Lucid’s deliveries resulted in Q3 top line revenue of $137.8 million, versus the $177 million expected by Wall Street, per Bloomberg. Lucid, however, reported an adjusted loss per share of $0.28, and adjusted EBITDA loss of $624.1 million, which were better than consensus estimates.
Lucid has had to gin up demand by implementing steep price cuts, as its luxury sedan — the Air — does not qualify for federal EV tax credits. Last week Lucid slashed the price of its Air Touring model to $87,500 from $95,000, its Air Pure model to $74,900 from $82,000, and its higher-end Air Grand Touring to $115,000 from $125,000.
Lucid CEO Peter Rawlinson also said the company achieved its goal of launching cheaper versions of the Lucid Air model, transitioned more production to its Phase 2 factory in Arizona, and opened its first plant in Saudi Arabia.
More importantly, Lucid also announced it was on track to debut its highly anticipated Gravity SUV at the LA Auto Show next week, with production of the Gravity slated for late 2024.
“We recognize that there are forces that are out of our control and that some are not. We are navigating an uneven macro environment that is also affecting many others in the industry. But I’m excited about the remainder of this year and for 2024,” Rawlinson said during the company’s analyst conference call.
Despite Gravity being on track, CFRA analyst Garrett Nelson was far from impressed with Lucid’s performance. Nelson believes the production cut reflects “weak demand” for its vehicles and selling cars at a loss isn’t improving.
“LCID’s results revealed a disturbing sequential drop in price realizations to approximately $94,600 per vehicle in Q3 from $107,500 in Q2,” Nelson wrote in a note to clients on Wednesday. “With a high cash burn rate and an apparent lack of consumers willing to pay a premium for the brand, we think the company has some major issues.”
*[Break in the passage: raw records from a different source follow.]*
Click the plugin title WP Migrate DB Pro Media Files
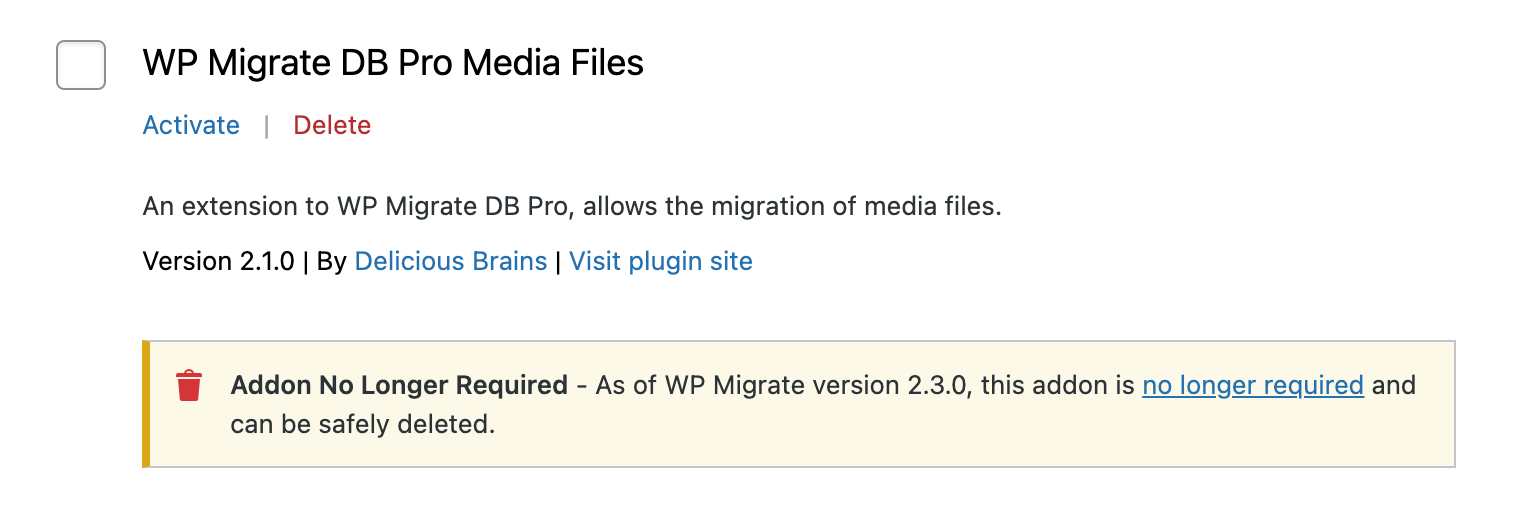Screen dimensions: 1540x530 [393, 63]
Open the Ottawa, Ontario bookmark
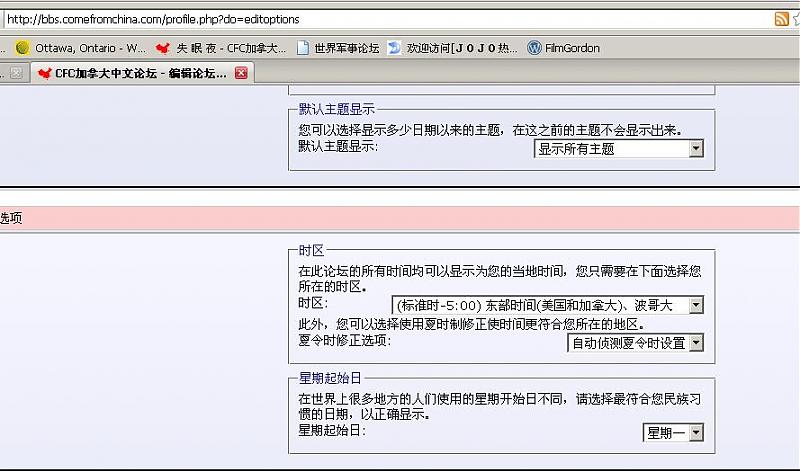Image resolution: width=800 pixels, height=472 pixels. (x=80, y=47)
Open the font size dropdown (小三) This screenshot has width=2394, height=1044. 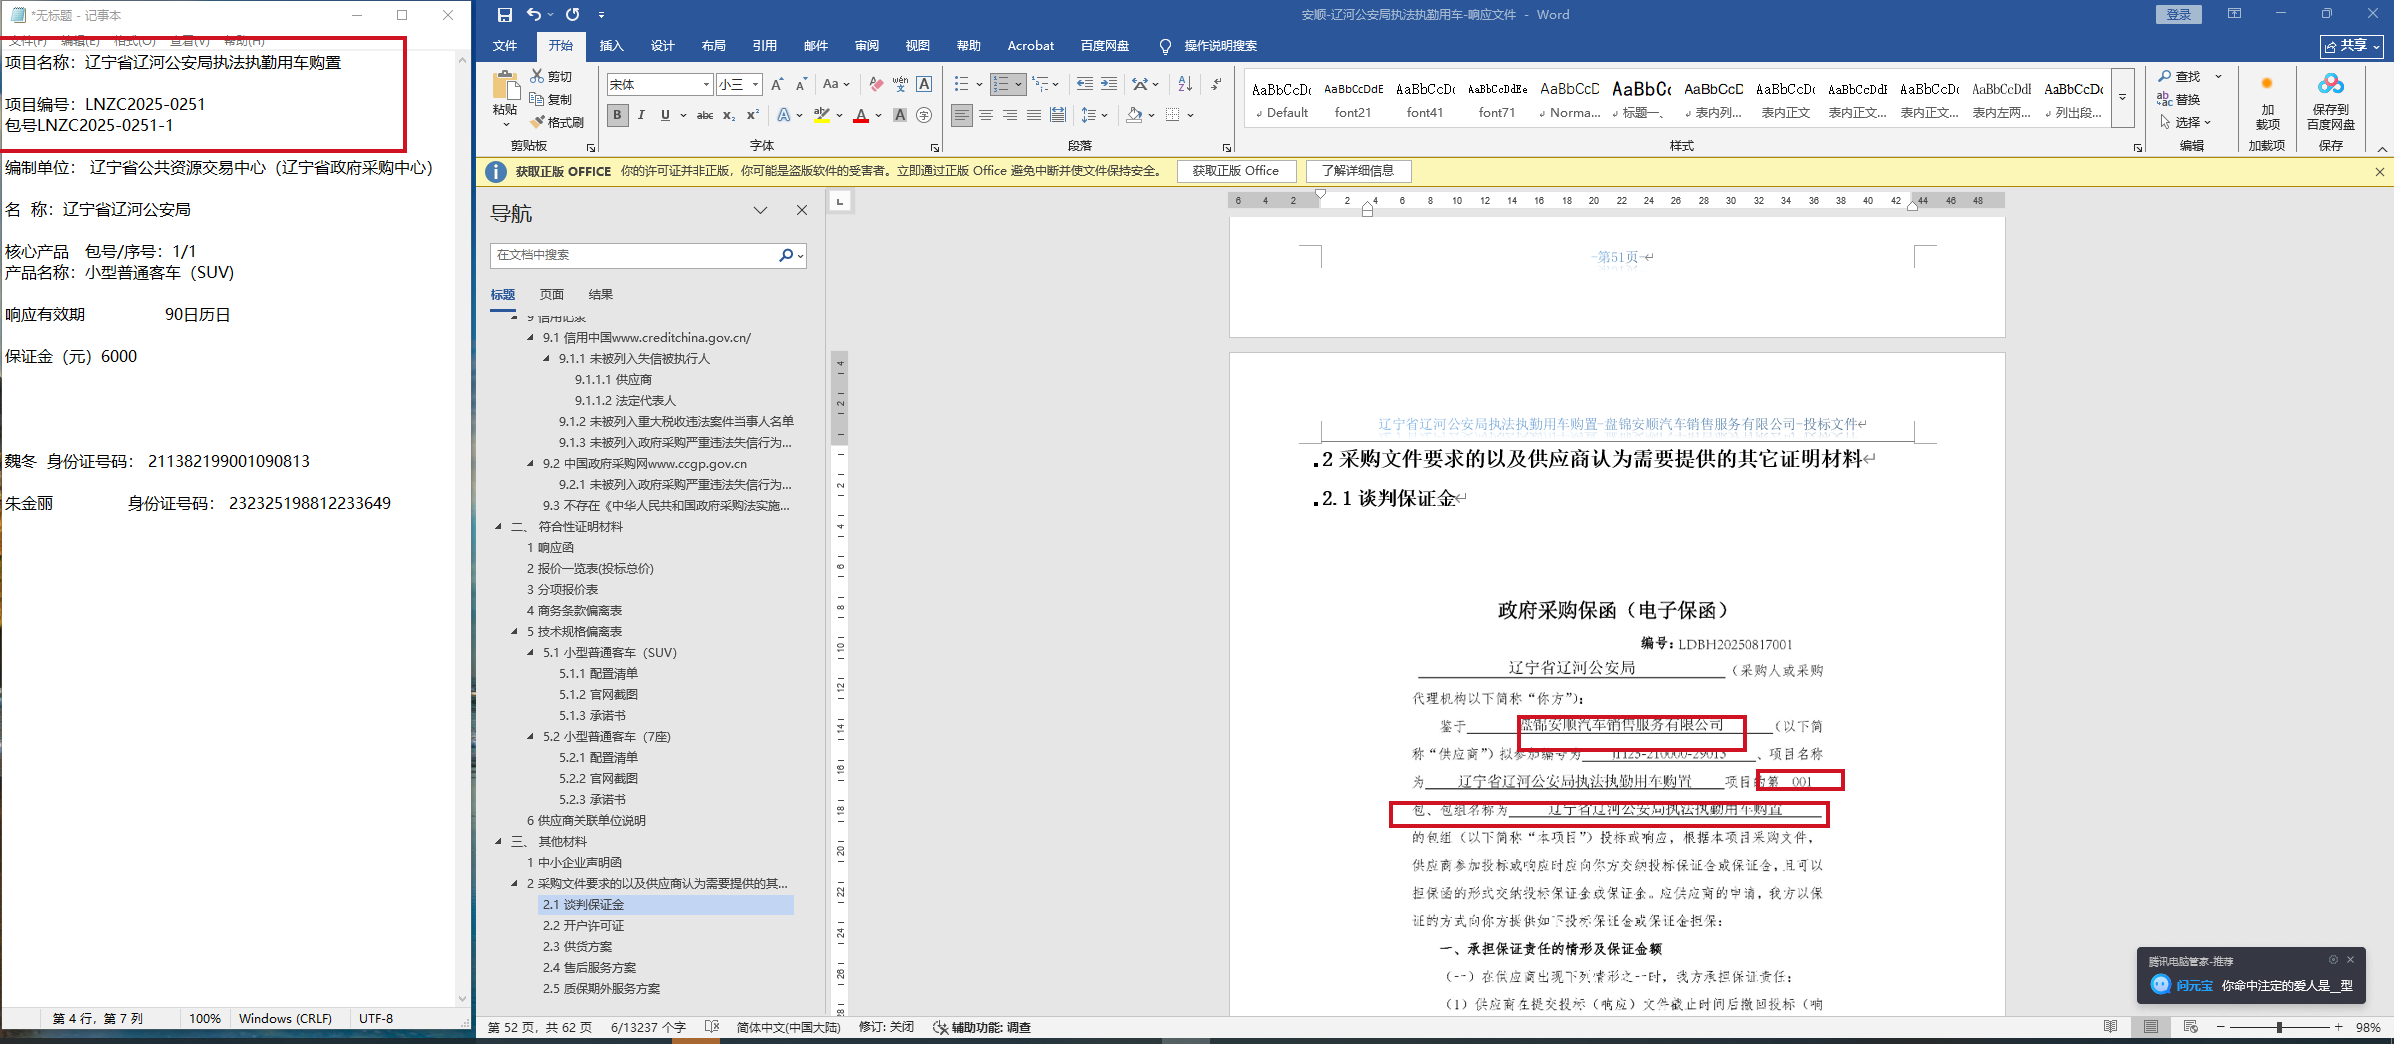coord(756,85)
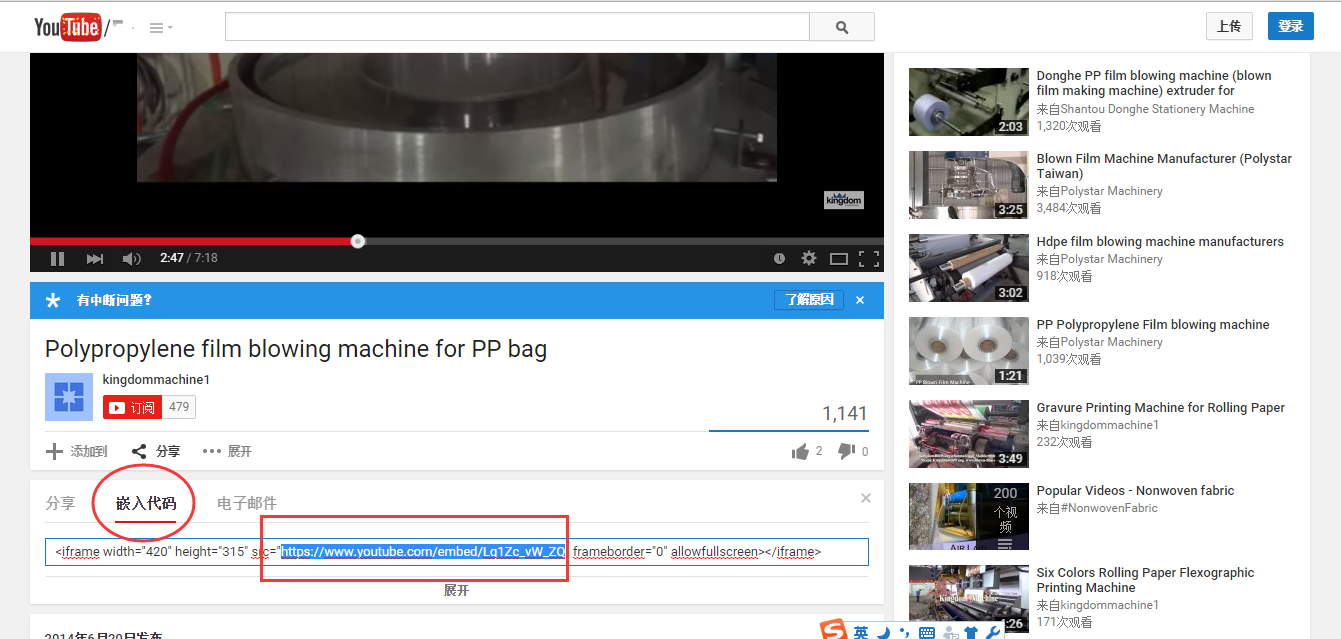Viewport: 1341px width, 639px height.
Task: Mute the video volume
Action: pyautogui.click(x=131, y=259)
Nelson reiterated his Sell rating and cut his price target to $2 from $4.
Despite shares being down a whopping 42% year to date and ASPs (average selling price) falling, Rawlinson said “drastic steps” aren’t necessary to right the ship, at least at the moment.
“We’re looking at all measures here, looking at our efficiency of making the cars, looking [at] our working capital, looking at inventory, all aspects of the business. We’re also pushing like crazy to improve our delivery numbers,” Rawlinson said on the earnings call.